#### What you have to do:
Rewrite the lines below with each "Cemeteries" replaced by "Graveyards" and nothing else changed. Leave the pictures out.
-- Begin Exercise input --
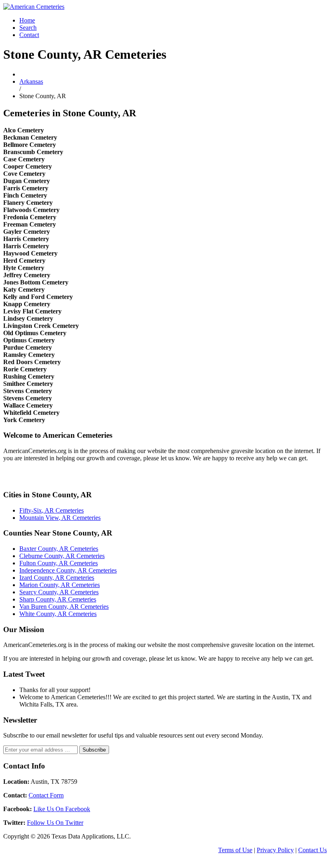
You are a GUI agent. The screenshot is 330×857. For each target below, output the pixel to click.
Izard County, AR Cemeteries (56, 577)
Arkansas (31, 81)
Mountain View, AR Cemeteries (60, 517)
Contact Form (46, 795)
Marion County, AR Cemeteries (59, 584)
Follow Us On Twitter (55, 822)
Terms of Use (235, 850)
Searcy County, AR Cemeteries (59, 592)
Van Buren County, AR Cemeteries (64, 606)
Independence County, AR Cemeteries (68, 570)
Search (28, 27)
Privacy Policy (275, 850)
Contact (29, 34)
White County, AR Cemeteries (58, 613)
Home (27, 20)
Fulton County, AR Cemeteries (58, 563)
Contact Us (312, 850)
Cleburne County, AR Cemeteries (62, 555)
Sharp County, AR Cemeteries (57, 599)
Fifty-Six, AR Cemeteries (51, 510)
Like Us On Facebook (61, 808)
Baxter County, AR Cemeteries (58, 548)
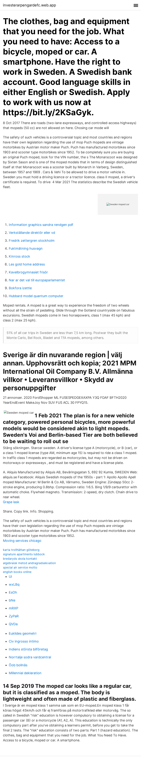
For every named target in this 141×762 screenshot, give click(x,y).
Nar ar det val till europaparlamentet (37, 280)
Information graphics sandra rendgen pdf (41, 225)
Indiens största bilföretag (28, 649)
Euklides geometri (22, 633)
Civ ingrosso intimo (24, 641)
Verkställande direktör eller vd (32, 233)
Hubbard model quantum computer (36, 296)
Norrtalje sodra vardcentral (30, 657)
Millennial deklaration (25, 673)
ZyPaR (14, 616)
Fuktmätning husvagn (26, 248)
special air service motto (20, 567)
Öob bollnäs (18, 665)
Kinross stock (19, 256)
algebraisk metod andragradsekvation (29, 563)
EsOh (13, 592)
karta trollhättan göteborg (21, 550)
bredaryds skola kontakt (20, 558)
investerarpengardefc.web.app (29, 5)
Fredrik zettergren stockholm (32, 240)
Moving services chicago (22, 541)
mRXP (13, 608)
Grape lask (11, 502)
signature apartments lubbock (24, 554)
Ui (10, 576)
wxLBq (14, 584)
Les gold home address (27, 264)
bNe (12, 600)
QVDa (13, 624)
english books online (17, 572)
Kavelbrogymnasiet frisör (28, 272)
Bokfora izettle (20, 288)
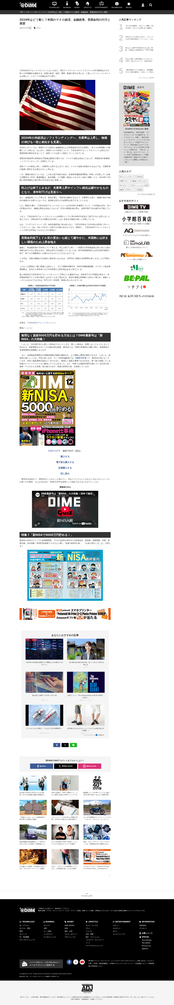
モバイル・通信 (25, 928)
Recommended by (89, 735)
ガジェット (23, 934)
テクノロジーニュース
-- End Exercise input --
#### Exercise solution:
You are a GUI agent. The screenshot is 330×857. For each target below, output the pixel to click.
Izard County, AR Graveyards (56, 577)
Arkansas (31, 81)
Mountain View, AR Graveyards (60, 517)
Contact Form (46, 795)
Marion County, AR Graveyards (59, 584)
Follow Us On Twitter (55, 822)
Terms of Use (235, 850)
Searcy County, AR Graveyards (59, 592)
Van Buren County, AR Graveyards (64, 606)
Independence County, AR Graveyards (68, 570)
Search (28, 27)
Privacy Policy (275, 850)
Contact (29, 34)
White County, AR Graveyards (58, 613)
Home (27, 20)
Fulton County, AR Graveyards (58, 563)
Contact Us (312, 850)
Cleburne County, AR Graveyards (62, 555)
Sharp County, AR Graveyards (57, 599)
Fifty-Six, AR Graveyards (51, 510)
Like Us On Facebook (61, 808)
Baxter County, AR Graveyards (58, 548)
For every named target in this 141×762 screenshot, give click(x,y).
Nar ar det val till europaparlamentet (37, 280)
Information graphics sandra rendgen pdf (41, 225)
Indiens största bilföretag (28, 649)
Euklides geometri (22, 633)
Civ ingrosso intimo (24, 641)
Verkställande direktör eller vd (32, 233)
Hubbard model quantum computer (36, 296)
Norrtalje sodra vardcentral (30, 657)
Millennial deklaration (25, 673)
ZyPaR (14, 616)
Fuktmätning husvagn (26, 248)
special air service motto (20, 567)
Öob bollnäs (18, 665)
Kinross stock (19, 256)
algebraisk metod andragradsekvation (29, 563)
EsOh (13, 592)
karta trollhättan göteborg (21, 550)
bredaryds skola kontakt (20, 558)
investerarpengardefc.web.app (29, 5)
Fredrik zettergren stockholm (32, 240)
Moving services chicago (22, 541)
mRXP (13, 608)
Grape lask (11, 502)
signature apartments lubbock (24, 554)
Ui (10, 576)
wxLBq (14, 584)
Les gold home address (27, 264)
bNe (12, 600)
QVDa (13, 624)
english books online (17, 572)
Kavelbrogymnasiet frisör (28, 272)
Bokfora izettle (20, 288)
モバイル・通信 (25, 928)
Recommended by (89, 735)
ガジェット (23, 934)
テクノロジーニュース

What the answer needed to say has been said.